*Exercise directions:* Transcribe all the entries that follow, leaving nothing out.

==== Record set

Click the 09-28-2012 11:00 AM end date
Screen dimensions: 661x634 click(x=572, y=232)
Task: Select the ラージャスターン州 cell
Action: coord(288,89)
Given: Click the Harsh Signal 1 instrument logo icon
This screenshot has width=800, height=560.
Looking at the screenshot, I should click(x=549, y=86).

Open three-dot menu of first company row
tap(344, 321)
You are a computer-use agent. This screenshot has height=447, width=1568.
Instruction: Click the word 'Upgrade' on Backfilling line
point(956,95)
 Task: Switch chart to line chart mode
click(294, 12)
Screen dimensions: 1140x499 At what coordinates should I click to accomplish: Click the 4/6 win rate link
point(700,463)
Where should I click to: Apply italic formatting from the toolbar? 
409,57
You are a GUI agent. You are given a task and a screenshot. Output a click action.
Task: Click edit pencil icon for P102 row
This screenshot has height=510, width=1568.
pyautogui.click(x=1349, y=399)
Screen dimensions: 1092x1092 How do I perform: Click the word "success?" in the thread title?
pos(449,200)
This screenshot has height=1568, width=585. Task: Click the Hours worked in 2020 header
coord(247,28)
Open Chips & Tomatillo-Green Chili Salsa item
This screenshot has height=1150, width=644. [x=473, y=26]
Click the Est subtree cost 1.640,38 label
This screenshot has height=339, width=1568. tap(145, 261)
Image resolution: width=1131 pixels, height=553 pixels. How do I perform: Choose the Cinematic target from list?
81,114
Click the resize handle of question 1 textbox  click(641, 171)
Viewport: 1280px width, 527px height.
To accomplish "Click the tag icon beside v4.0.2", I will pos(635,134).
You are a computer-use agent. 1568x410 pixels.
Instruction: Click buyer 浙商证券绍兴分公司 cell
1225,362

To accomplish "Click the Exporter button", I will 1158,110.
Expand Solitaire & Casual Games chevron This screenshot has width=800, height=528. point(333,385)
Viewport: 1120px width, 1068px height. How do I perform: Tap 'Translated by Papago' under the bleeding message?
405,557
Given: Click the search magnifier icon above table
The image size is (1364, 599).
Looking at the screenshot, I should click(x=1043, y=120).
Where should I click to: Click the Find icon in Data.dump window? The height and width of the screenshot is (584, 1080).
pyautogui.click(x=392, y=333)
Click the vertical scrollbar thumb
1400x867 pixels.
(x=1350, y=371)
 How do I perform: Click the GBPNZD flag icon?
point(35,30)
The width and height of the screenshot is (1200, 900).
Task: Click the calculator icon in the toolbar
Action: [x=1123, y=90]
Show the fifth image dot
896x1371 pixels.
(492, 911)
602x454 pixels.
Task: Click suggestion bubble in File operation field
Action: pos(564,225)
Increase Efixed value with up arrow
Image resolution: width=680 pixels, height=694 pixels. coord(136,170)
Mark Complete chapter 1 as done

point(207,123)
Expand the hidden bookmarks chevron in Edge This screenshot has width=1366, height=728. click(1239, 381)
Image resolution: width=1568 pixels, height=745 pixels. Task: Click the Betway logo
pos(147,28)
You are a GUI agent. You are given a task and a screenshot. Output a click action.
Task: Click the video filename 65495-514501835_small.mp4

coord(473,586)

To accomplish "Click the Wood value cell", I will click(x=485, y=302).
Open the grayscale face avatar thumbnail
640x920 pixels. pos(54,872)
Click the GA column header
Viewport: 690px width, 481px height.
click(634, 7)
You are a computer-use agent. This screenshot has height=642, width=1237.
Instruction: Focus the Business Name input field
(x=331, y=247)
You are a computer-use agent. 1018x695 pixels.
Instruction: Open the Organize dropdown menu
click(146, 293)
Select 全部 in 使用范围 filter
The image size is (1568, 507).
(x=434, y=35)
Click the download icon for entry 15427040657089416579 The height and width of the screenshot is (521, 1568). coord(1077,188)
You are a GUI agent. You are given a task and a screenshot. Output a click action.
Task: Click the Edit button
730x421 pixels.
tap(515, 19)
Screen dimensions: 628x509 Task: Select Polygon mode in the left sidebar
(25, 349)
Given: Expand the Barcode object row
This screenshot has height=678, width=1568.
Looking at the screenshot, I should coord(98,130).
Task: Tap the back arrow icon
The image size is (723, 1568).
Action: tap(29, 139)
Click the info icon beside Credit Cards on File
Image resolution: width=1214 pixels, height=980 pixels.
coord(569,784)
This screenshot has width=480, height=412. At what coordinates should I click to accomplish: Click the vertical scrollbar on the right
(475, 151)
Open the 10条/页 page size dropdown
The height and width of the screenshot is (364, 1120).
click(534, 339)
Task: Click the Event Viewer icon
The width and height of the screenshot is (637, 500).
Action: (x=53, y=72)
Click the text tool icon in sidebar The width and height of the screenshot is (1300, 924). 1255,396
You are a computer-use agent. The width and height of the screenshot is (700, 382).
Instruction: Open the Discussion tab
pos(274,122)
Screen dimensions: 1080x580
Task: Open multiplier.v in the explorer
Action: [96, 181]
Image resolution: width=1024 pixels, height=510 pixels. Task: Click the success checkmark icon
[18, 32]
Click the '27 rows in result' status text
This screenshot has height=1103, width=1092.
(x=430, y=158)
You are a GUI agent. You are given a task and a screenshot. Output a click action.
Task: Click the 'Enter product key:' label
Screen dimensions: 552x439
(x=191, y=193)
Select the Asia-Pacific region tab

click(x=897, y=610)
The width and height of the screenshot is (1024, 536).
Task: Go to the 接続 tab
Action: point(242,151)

========

*Exercise answer:*
Click the 09-28-2012 11:00 AM end date
Screen dimensions: 661x634 click(x=572, y=232)
Task: Select the ラージャスターン州 cell
Action: coord(288,89)
Given: Click the Harsh Signal 1 instrument logo icon
This screenshot has width=800, height=560.
Looking at the screenshot, I should click(x=549, y=86).

Open three-dot menu of first company row
tap(344, 321)
You are a computer-use agent. This screenshot has height=447, width=1568.
Instruction: Click the word 'Upgrade' on Backfilling line
point(956,95)
 Task: Switch chart to line chart mode
click(294, 12)
Screen dimensions: 1140x499 At what coordinates should I click to accomplish: Click the 4/6 win rate link
point(700,463)
Where should I click to: Apply italic formatting from the toolbar? 
409,57
You are a GUI agent. You are given a task and a screenshot. Output a click action.
Task: Click edit pencil icon for P102 row
This screenshot has height=510, width=1568.
pyautogui.click(x=1349, y=399)
Screen dimensions: 1092x1092 How do I perform: Click the word "success?" in the thread title?
pos(449,200)
This screenshot has height=1568, width=585. Task: Click the Hours worked in 2020 header
coord(247,28)
Open Chips & Tomatillo-Green Chili Salsa item
This screenshot has height=1150, width=644. [x=473, y=26]
Click the Est subtree cost 1.640,38 label
This screenshot has height=339, width=1568. tap(145, 261)
Image resolution: width=1131 pixels, height=553 pixels. How do I perform: Choose the Cinematic target from list?
81,114
Click the resize handle of question 1 textbox  click(641, 171)
Viewport: 1280px width, 527px height.
To accomplish "Click the tag icon beside v4.0.2", I will pos(635,134).
You are a computer-use agent. 1568x410 pixels.
Instruction: Click buyer 浙商证券绍兴分公司 cell
1225,362

To accomplish "Click the Exporter button", I will 1158,110.
Expand Solitaire & Casual Games chevron This screenshot has width=800, height=528. point(333,385)
Viewport: 1120px width, 1068px height. How do I perform: Tap 'Translated by Papago' under the bleeding message?
405,557
Given: Click the search magnifier icon above table
The image size is (1364, 599).
Looking at the screenshot, I should click(x=1043, y=120).
Where should I click to: Click the Find icon in Data.dump window? The height and width of the screenshot is (584, 1080).
pyautogui.click(x=392, y=333)
Click the vertical scrollbar thumb
1400x867 pixels.
(x=1350, y=371)
 How do I perform: Click the GBPNZD flag icon?
point(35,30)
The width and height of the screenshot is (1200, 900).
Task: Click the calculator icon in the toolbar
Action: [x=1123, y=90]
Show the fifth image dot
896x1371 pixels.
(492, 911)
602x454 pixels.
Task: Click suggestion bubble in File operation field
Action: pos(564,225)
Increase Efixed value with up arrow
Image resolution: width=680 pixels, height=694 pixels. coord(136,170)
Mark Complete chapter 1 as done

point(207,123)
Expand the hidden bookmarks chevron in Edge This screenshot has width=1366, height=728. click(1239, 381)
Image resolution: width=1568 pixels, height=745 pixels. Task: Click the Betway logo
pos(147,28)
You are a GUI agent. You are given a task and a screenshot. Output a click action.
Task: Click the video filename 65495-514501835_small.mp4

coord(473,586)

To accomplish "Click the Wood value cell", I will click(x=485, y=302).
Open the grayscale face avatar thumbnail
640x920 pixels. pos(54,872)
Click the GA column header
Viewport: 690px width, 481px height.
click(634, 7)
You are a computer-use agent. This screenshot has height=642, width=1237.
Instruction: Focus the Business Name input field
(x=331, y=247)
You are a computer-use agent. 1018x695 pixels.
Instruction: Open the Organize dropdown menu
click(146, 293)
Select 全部 in 使用范围 filter
The image size is (1568, 507).
(x=434, y=35)
Click the download icon for entry 15427040657089416579 The height and width of the screenshot is (521, 1568). coord(1077,188)
You are a GUI agent. You are given a task and a screenshot. Output a click action.
Task: Click the Edit button
730x421 pixels.
tap(515, 19)
Screen dimensions: 628x509 Task: Select Polygon mode in the left sidebar
(25, 349)
Given: Expand the Barcode object row
This screenshot has height=678, width=1568.
Looking at the screenshot, I should coord(98,130).
Task: Tap the back arrow icon
The image size is (723, 1568).
Action: tap(29, 139)
Click the info icon beside Credit Cards on File
Image resolution: width=1214 pixels, height=980 pixels.
coord(569,784)
This screenshot has width=480, height=412. At what coordinates should I click to accomplish: Click the vertical scrollbar on the right
(475, 151)
Open the 10条/页 page size dropdown
The height and width of the screenshot is (364, 1120).
click(534, 339)
Task: Click the Event Viewer icon
The width and height of the screenshot is (637, 500).
Action: (x=53, y=72)
Click the text tool icon in sidebar The width and height of the screenshot is (1300, 924). 1255,396
You are a computer-use agent. The width and height of the screenshot is (700, 382).
Instruction: Open the Discussion tab
pos(274,122)
Screen dimensions: 1080x580
Task: Open multiplier.v in the explorer
Action: [96, 181]
Image resolution: width=1024 pixels, height=510 pixels. Task: Click the success checkmark icon
[18, 32]
Click the '27 rows in result' status text
This screenshot has height=1103, width=1092.
(x=430, y=158)
You are a GUI agent. You are given a task and a screenshot. Output a click action.
Task: Click the 'Enter product key:' label
Screen dimensions: 552x439
(x=191, y=193)
Select the Asia-Pacific region tab

click(x=897, y=610)
The width and height of the screenshot is (1024, 536).
Task: Go to the 接続 tab
Action: point(242,151)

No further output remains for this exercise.